Tomorrow marks the start of the World Cup with Brazil playing Croatia in the first game of the competition. Over the next month, 32 teams will compete for the FIFA World Cup trophy. Spain are the favorites according to the FIFA rankings.
Like the stock market day to day, short term events like a 90-minute soccer match can be hard to predict. The fact that that the World Cup is primarily a knock-out competition after the group stage doesn’t help, and the prospect of penalties further complicating the picture.
However, as with the stock market, looking over the longer term, World Cup predictions become clearer. It is easier to predict the outcome of a tournament than the outcome of a single game. It’s also easier to predict the aggregate outcome over multiple World Cups than a single winner.

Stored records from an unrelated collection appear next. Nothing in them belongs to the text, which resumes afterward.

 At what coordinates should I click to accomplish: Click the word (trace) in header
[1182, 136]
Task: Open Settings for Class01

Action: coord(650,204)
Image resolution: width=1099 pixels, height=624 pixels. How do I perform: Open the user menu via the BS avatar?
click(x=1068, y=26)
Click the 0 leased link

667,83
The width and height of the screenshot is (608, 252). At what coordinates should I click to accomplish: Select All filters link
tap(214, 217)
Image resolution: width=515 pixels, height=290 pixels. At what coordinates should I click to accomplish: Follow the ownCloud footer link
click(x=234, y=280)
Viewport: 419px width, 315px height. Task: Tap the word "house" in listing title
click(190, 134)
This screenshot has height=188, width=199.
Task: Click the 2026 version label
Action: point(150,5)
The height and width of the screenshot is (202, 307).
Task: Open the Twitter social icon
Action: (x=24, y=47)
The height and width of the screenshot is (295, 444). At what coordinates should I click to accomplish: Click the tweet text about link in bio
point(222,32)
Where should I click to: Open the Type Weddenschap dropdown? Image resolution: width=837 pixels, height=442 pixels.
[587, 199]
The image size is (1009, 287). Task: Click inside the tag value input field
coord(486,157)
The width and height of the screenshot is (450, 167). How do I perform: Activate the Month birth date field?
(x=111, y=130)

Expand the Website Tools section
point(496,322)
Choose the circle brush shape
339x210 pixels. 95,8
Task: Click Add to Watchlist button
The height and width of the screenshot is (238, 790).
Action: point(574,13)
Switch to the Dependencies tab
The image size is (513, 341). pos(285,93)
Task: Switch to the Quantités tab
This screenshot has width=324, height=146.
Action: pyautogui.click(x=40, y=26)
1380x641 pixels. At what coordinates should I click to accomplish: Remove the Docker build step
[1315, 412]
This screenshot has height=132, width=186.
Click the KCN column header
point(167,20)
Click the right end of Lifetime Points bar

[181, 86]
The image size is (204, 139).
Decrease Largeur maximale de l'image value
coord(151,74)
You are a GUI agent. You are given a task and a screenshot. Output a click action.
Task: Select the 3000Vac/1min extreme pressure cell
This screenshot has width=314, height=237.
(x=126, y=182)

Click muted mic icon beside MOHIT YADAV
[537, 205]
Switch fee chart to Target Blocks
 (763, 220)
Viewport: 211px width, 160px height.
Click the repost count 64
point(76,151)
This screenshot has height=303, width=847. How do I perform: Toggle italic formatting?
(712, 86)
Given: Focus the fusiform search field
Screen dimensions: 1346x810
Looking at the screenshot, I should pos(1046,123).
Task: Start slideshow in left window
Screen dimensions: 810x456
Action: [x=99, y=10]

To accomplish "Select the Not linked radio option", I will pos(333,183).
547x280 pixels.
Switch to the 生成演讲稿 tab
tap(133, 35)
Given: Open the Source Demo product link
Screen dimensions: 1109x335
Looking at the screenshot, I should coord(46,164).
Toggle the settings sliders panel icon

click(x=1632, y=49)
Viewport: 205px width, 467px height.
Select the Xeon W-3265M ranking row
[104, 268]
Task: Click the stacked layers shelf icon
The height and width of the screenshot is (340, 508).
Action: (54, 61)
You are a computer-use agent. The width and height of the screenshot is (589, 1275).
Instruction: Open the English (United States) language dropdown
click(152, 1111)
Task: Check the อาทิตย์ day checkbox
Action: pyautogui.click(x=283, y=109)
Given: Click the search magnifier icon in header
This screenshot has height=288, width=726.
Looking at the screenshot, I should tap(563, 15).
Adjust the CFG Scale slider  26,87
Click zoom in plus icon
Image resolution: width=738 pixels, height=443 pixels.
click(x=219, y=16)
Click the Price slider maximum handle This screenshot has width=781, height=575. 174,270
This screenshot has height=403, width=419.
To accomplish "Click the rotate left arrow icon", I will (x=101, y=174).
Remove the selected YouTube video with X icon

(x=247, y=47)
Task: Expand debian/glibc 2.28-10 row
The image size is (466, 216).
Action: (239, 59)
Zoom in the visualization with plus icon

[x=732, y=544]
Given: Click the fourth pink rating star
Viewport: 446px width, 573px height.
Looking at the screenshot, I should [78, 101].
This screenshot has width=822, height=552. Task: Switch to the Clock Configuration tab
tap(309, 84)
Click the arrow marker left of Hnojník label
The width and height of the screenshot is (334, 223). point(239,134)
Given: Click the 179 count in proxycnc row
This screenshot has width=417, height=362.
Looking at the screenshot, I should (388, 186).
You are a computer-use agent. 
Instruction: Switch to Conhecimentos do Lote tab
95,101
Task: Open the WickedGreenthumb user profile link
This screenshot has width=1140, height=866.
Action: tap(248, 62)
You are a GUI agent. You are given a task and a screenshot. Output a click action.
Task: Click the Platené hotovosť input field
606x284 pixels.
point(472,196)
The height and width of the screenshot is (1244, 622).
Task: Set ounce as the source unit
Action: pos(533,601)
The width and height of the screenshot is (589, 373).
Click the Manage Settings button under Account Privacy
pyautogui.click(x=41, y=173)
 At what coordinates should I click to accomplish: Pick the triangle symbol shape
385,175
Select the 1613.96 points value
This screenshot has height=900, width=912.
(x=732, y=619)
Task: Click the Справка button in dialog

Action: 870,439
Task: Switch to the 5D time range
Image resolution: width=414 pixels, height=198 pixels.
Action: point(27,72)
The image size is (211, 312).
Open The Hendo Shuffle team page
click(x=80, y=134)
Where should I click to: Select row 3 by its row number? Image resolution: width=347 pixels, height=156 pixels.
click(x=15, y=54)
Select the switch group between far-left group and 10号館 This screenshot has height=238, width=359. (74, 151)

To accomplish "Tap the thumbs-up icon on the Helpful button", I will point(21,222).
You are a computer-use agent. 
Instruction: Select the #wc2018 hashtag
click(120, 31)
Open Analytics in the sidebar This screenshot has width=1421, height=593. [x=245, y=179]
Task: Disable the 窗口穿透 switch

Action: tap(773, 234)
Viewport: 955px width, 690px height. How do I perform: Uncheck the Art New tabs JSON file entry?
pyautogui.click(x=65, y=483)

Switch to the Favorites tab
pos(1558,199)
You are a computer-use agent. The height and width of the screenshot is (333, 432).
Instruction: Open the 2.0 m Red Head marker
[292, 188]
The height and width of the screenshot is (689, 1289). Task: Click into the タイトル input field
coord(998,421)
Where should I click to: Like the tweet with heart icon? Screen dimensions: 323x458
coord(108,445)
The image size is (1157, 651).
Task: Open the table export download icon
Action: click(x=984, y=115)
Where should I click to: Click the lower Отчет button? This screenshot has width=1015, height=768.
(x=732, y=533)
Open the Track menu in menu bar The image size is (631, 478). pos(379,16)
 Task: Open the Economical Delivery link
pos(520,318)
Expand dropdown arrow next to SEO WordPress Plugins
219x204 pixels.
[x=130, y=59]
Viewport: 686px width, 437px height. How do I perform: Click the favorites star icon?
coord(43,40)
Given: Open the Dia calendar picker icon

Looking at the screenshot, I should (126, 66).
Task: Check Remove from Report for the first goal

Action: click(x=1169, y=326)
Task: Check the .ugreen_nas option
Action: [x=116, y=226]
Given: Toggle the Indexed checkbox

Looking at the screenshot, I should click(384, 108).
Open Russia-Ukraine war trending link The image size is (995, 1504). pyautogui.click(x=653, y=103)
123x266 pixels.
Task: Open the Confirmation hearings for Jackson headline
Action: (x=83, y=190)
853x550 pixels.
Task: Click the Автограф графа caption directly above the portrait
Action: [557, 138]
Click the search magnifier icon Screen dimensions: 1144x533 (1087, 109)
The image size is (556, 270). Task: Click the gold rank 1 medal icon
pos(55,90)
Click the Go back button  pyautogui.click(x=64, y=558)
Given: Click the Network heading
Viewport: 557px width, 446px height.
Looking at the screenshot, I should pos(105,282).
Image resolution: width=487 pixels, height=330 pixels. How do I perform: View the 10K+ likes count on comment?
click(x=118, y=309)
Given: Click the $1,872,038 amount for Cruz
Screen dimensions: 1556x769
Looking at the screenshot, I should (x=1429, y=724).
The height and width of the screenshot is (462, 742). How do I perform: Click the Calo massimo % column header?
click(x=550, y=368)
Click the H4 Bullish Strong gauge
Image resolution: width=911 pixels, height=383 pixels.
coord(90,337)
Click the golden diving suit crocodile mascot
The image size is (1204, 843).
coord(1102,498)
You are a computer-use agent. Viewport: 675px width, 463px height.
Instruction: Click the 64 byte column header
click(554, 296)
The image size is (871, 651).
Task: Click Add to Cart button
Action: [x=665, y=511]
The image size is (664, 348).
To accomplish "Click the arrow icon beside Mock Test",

Of the next several world cups it’s a fair bet that countries with a strong soccer tradition and heritage of past success such as Brazil, Italy, Germany and Argentina will do well. These countries have been at least one of the finalists in 18 of the last 19 World Cups and so are likely to have a strong showing in future years. In addition, being host clearly helps, with the host country winning the tournament just under a third of the time (though of course, having a strong soccer tradition does mean you’re more likely to host the tournament in the first place).
However, climate does matter, the winner comes from the continent the tournament is played in almost 80% of the time. These statistics bode well for Brazil and Argentina who are both in the top 5 of the FIFA rankings currently with the tournament being hosted in Brazil. It’s also worth noting that the finalists are somewhat easier to predict than the semi-finalists, which have contained lots of relative wild cards such as Bulgaria, Sweden, Turkey and South Korea in the last decade. This is because the knock out stage lasts only 4 games, and so it takes only 3 wins to reach the semi-finals based on probability models such as the binomial distribution the chance of an unexpected team reaching the semi-finals is about three times as great as that same team making the final.
Similar logic applies to the stock market, day to day changes are basically impossible to predict, over the course of a year you may begin to have a chance, and over a decade forecasts become potentially more reliable. For example the Nobel prize winning economist Robert Schiller wrote a paper showing how the P/E ratio of the market can be a useful forecast of returns over a decade or more. Over shorter time periods, economists have had much less success with their predictions.
It is a little counter-intuitive, but in many fields predictions that span a longer period of time have a greater accuracy than shorter term predictions. The reason is that the noise of short term ‘random’ events tends to be less prominent over the longer term.